◆ **TEKS BACAAN**:
____
Kesenjangan gender dapat diidentifikasi melalui tingkat kesejahteraan yang berbeda
diantara laki-laki dan perempuan dengan indikator keadaan gizi, angka kematian dan lain
sebagainya. Pemberdayaan perempuan tidak terjadi secara murni pada tingkat
kesejahteraan ini karena tindakan untuk memperbaiki kesejahteraan masyarakat
mensyaratkan akses perempuan atas sumber daya harus meningkat dan ini berarti
perempuan maju ke tahap berikutnya.
2. Akses; tingkat produktivitas perempuan lebih rendah karena adanya pembatasan akses
atas sumberdaya pembangunan dan produksi dalam masyarakat, seperti tanah, kredit,
lapangan kerja dan pelayanan. Mengatasi kesenjangan gender berarti akan meningkatkan
akses perempuan sehingga setara dengan laki-laki. Pemberdayaan berarti perempuan
disadarkan akan situasi-situasi yang tidak adil ini dimana kesadaran baru tersebut akan
mendorong untuk berjuang mendapatkan haknya, termasuk memperoleh akses yang
setara dan adil atas berbagai macam sumber daya baik di dalam rumah tangga komunitas
dan masyarakat.
____
[Data yang diambil dari sebuah koleksi]

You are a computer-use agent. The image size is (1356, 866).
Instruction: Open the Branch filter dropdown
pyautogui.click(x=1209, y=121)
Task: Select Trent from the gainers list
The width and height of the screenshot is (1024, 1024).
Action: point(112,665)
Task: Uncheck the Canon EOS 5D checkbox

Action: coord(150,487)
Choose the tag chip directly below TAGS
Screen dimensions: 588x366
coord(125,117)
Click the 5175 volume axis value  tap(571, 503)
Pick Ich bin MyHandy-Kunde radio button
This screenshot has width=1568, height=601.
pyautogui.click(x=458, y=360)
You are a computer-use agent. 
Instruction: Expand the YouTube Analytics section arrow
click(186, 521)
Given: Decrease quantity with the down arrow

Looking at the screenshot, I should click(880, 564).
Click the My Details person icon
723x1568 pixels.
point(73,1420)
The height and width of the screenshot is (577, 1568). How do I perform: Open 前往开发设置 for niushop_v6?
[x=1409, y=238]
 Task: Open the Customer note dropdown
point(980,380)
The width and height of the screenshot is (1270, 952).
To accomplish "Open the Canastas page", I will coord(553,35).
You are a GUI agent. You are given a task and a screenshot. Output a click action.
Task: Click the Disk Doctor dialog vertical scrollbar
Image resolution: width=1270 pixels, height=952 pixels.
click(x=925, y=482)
____
◆ **PETUNJUK LATIHAN**:
1/ Jawablah pertanyaan berikut berdasarkan teks tentang kesenjangan gender.
(a) Indikator apa saja yang disebutkan untuk mengidentifikasi perbedaan tingkat kesejahteraan antara laki-laki dan perempuan?
(b) Menurut teks, apa yang menyebabkan tingkat produktivitas perempuan lebih rendah?
(c) Sumber daya apa saja yang disebutkan sebagai contoh sumber daya pembangunan dan produksi dalam masyarakat?
2/ Salinlah bagian teks tentang kesenjangan gender mulai dari "Kesenjangan gender dapat" sampai dengan "ke tahap berikutnya.", termasuk kedua bagian tersebut.
3/ Teruskan teks tentang kesenjangan gender setelah kalimat terakhir yang ditampilkan.
Entri-entri tersebut tidak berkaitan dengan teks tentang kesenjangan gender.

◆ **JAWABAN LATIHAN**:
1/
(a) Keadaan gizi, angka kematian, dan lain sebagainya.
(b) Adanya pembatasan akses atas sumber daya pembangunan dan produksi dalam masyarakat.
(c) Tanah, kredit, lapangan kerja, dan pelayanan.

2/
Kesenjangan gender dapat diidentifikasi melalui tingkat kesejahteraan yang berbeda
diantara laki-laki dan perempuan dengan indikator keadaan gizi, angka kematian dan lain
sebagainya. Pemberdayaan perempuan tidak terjadi secara murni pada tingkat
kesejahteraan ini karena tindakan untuk memperbaiki kesejahteraan masyarakat
mensyaratkan akses perempuan atas sumber daya harus meningkat dan ini berarti
perempuan maju ke tahap berikutnya.

3/
3. Kesadaran Kritis; tingkat kesadaran ini akan meningkatkan kesadaran perempuan bahwa
masalah-masalah mereka tidak bersal dari ketidakmampuan pribadi mereka, melainkan
karena ditundukan oleh sistem sosial diskriminasi yang sudah terinstitusi di dalam diri
perempuan. Kesadaran ini akan membangkitkan kemampuan perempuan untuk
menganalisis masyarakat secara kritis dan mengenai semua hal yang dianggap perlu
“normal” atau bagian dari “pemberian dunia” yang permanen dan tidak bisa diubah jika
menyebabkan ketidakadilan bagi perempuan. Keyakinan pada kesetaraan gender ini
merupakan elemen ideologis yang sangat penting dalam proses pemberdayaan, yang
menyediakan basis konseptual untuk penggalangan kekuatan menuju keadilan dan
kesetaraan perempuan.
4. Partisipasi; konsep partisipasi disini diartikan bahwa perempuan setara terhadap laki-laki
untuk terlibat secara aktif dalam proses pembangunan. Kesetaraan dalam tingkat ini
diartikan sebagai partisipasi setara perempuan dalam proses pengambilan keputusan.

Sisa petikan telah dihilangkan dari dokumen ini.